KEMUNCULAN varian baru BF.7 di Indonesia bisa memicu rasa khawatir masyarakat, mengingat sebentar lagi tahun baru. Kepala Seksi Surveilans, Epidemiologi dan Imunisasi Dinas Kesehatan Provinsi DKI Jakarta, dr Ngabila Salama mengimbau untuk booster.
Ditambah, masyarakat diminta agar tidak terlalu panik dengan kehadiran varian baru Covid-19 ini. Yang mana, dua kasus sudah dikonfirmasi untuk BF.7, tapi keduanya sudah dinyatakan sembuh.

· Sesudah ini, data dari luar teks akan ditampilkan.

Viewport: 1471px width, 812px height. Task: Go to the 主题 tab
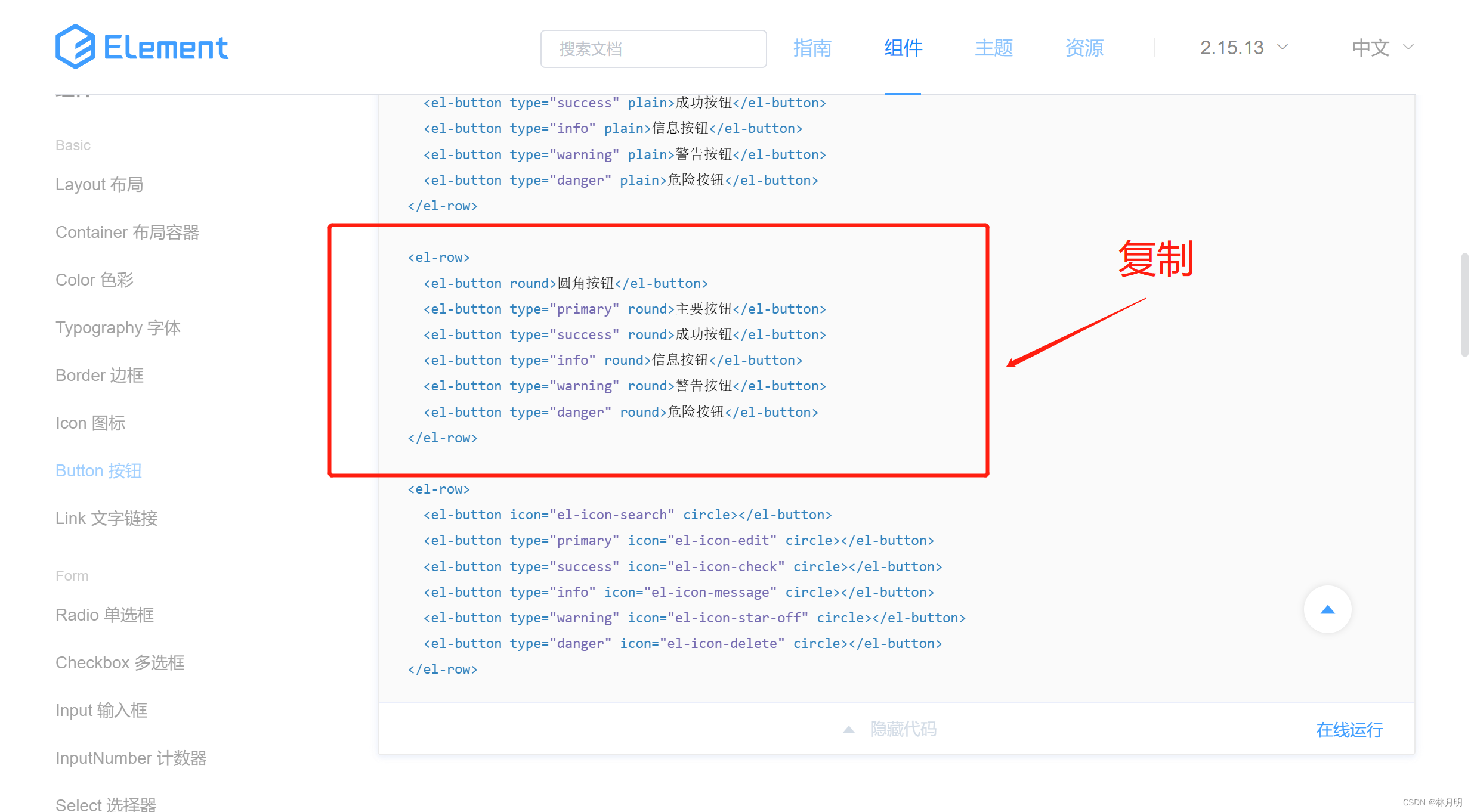(993, 48)
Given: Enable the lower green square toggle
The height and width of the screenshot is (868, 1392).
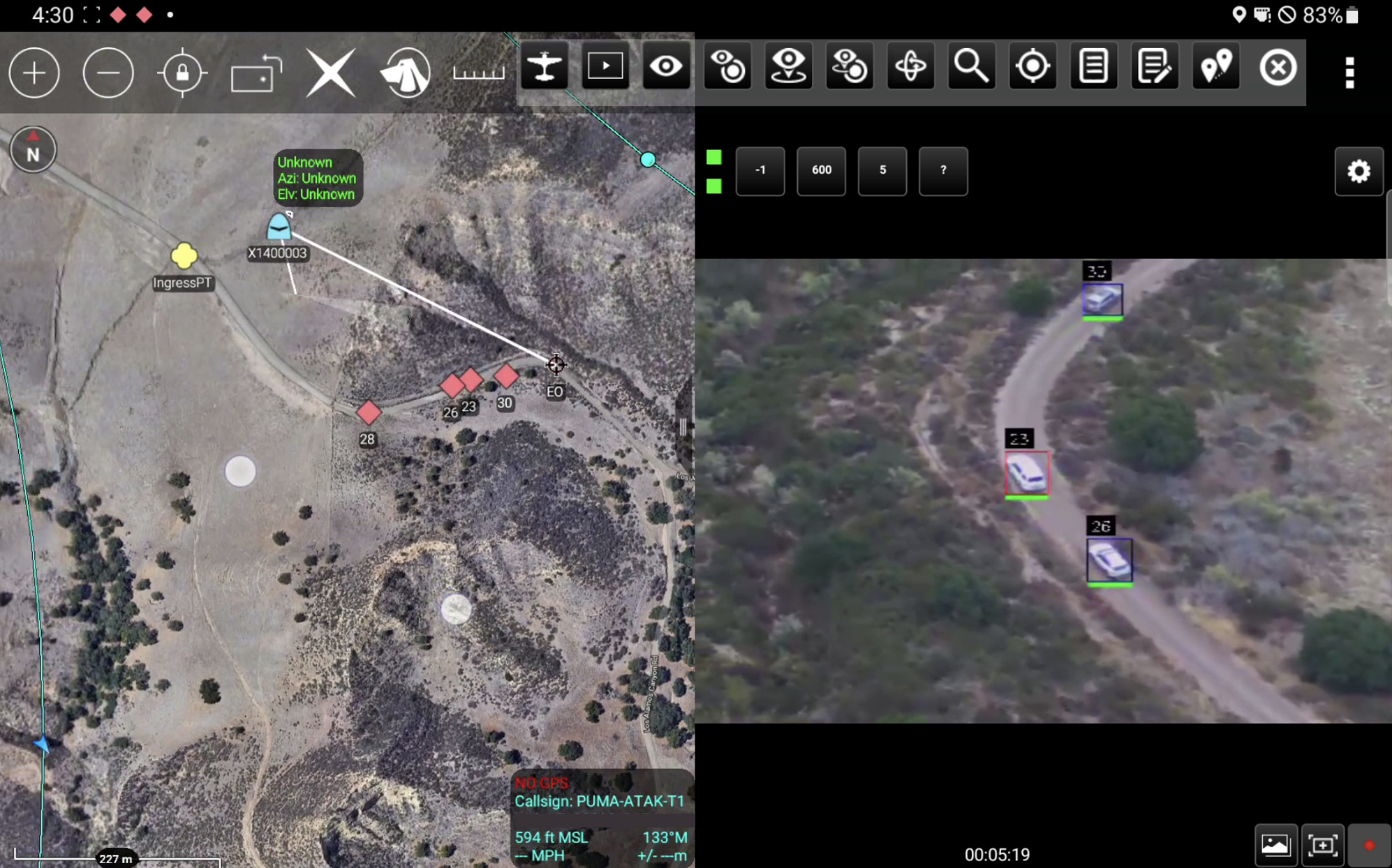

"Apa pun variannya tidak perlu panik, semua akan terkendali, cegah sakit dengan disiplin bermasker dimana pun. Cegah kematian dengan vaksinasi booster dan segera PCR ke puskesmas gratis untuk yang bergejala covid utamanya usia 40 tahun ke atas atau komorbid berat," ujar dr Ngabila dalam keterangannya diterima MNC Portal, Kamis (29/12/2022)
Kedua kasus tersebut, dikatakan muncul sejak Oktober, berusia 30 sampai 40 tahun. Keduanya juga berjenis kelamin laki-laki.
Ngabila pun menegaskan bahwa kedua kasus di DKI Jakarta ini, bukanlah transmisi dari luar negeri. Sebab tidak ada riwayat perjalan ke luar negeri.
"Keduanya sudah dinyatakan sembuh, tanpa ada komorbid dan tidak ada riwayat perjalanan luar negeri. Sedang diupdate kembali datanya apa ada penambahan laporan dari lab," ungkap dr Ngabila
Sekadar informasi, BF.7 sebenarnya adalah bentuk sebutan pendek. Nama lengkapnya adalah: BA.5.2.1.7 merupakan sub-varian dari varian BA.5 Omicron.